To repeat what I said earlier:



mattinmd said:


> phosphate level down to something around 1ppm (some like to run at 0.5, others at 2ppm.. but I'd say 1ppm is a good average).


----------



## schnebbles (Jan 10, 2015)

Sorry Matt I missed that. Thanks. . I will was point 5 so I definitely don't want to use mine.


----------



## schnebbles (Jan 10, 2015)

Gosh I can't type on my phone. Mine was point 5.


----------



## LFM (Sep 18, 2014)

mattinmd said:


> Interesting.. I have a no-scrape algae free tank as well... I have NEVER used phosgard and I dose phosphates at 1 ppm once a week after water changes...
> 
> I'd strongly suspect your algae clear-up has little or nothing to do with the phosgard, as we all know that in a planted tank phosphate doesn't cause algae... If it did, then I'd be an algae farm.
> 
> That said, I'm glad to hear phosgard hasn't been reducing your phosphates low enough to injure your plants (which would make algae much worse, not better).


Thanxs, that's good info. I just started up my tank again after around a decades long hiatus and when I did have my tank it wasn't planted. I did remember having to battle algae on a regular basis and just thought it just came with the territoy planted or not and wanted to do something about it this time round. Perhaps I'll take out my phosguard to see if it makes a difference or not but my tank is just doing so great and I would hate to disrupt anything in my tank.


----------



## mattinmd (Aug 16, 2014)

Sounds like a plan.. 

if you've got a phosphate test, keep a loose eye on your levels, checking every few days until your next w/c... if they start exploding I'd go back to the phosguard, but I doubt you'll have this problem.
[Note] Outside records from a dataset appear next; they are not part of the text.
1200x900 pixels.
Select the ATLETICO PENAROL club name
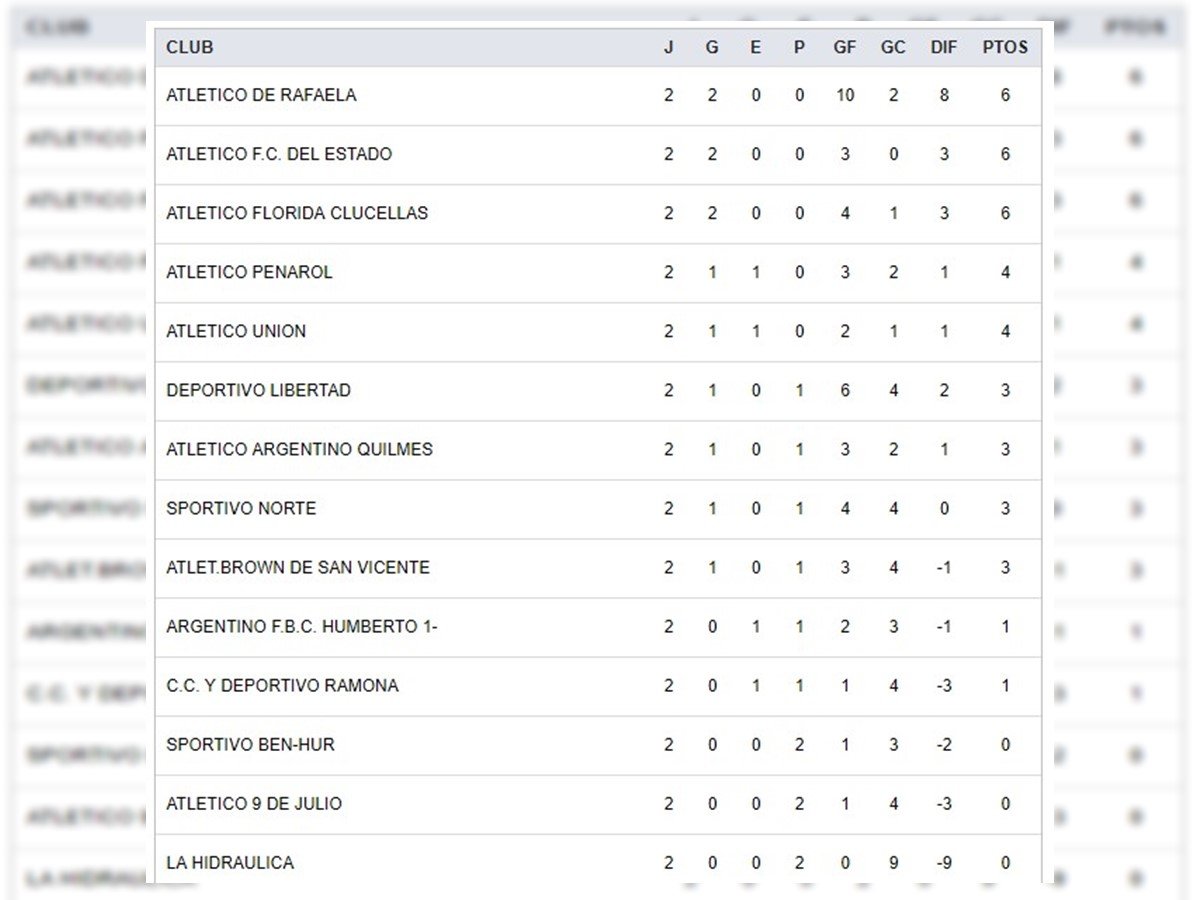coord(249,272)
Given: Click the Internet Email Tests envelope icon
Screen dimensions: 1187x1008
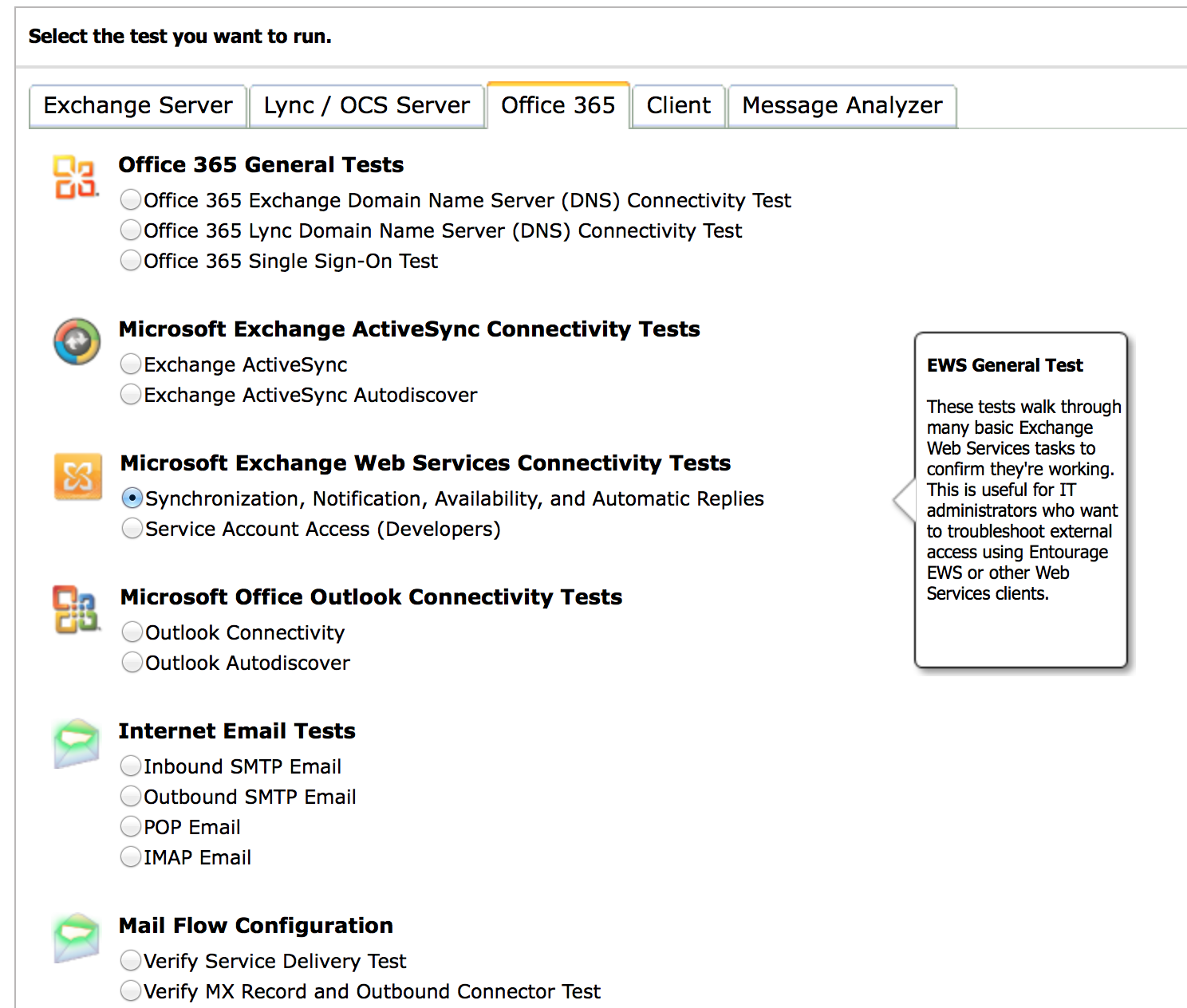Looking at the screenshot, I should (x=77, y=743).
You may also find that having more phosphate in the tank lowers your nitrate levels... if phosphate (or anything else) zeros out and becomes a limiting element in plant growth, they'll end up consuming less nitrate from the water because they're growing slower. Once that limit is removed, they'll suck in more nitrogen (and other nutrients).

In general plants consume P less than N and K, but they still need it.


----------



## dragam21 (Mar 23, 2014)

LFM said:


> I'd rather sit back and admire my tank while sipping a brandy and that alone makes phosguard worth its weight in gold.


I have to totally agree with that statement! Cheers!!!:hihi::hihi:


----------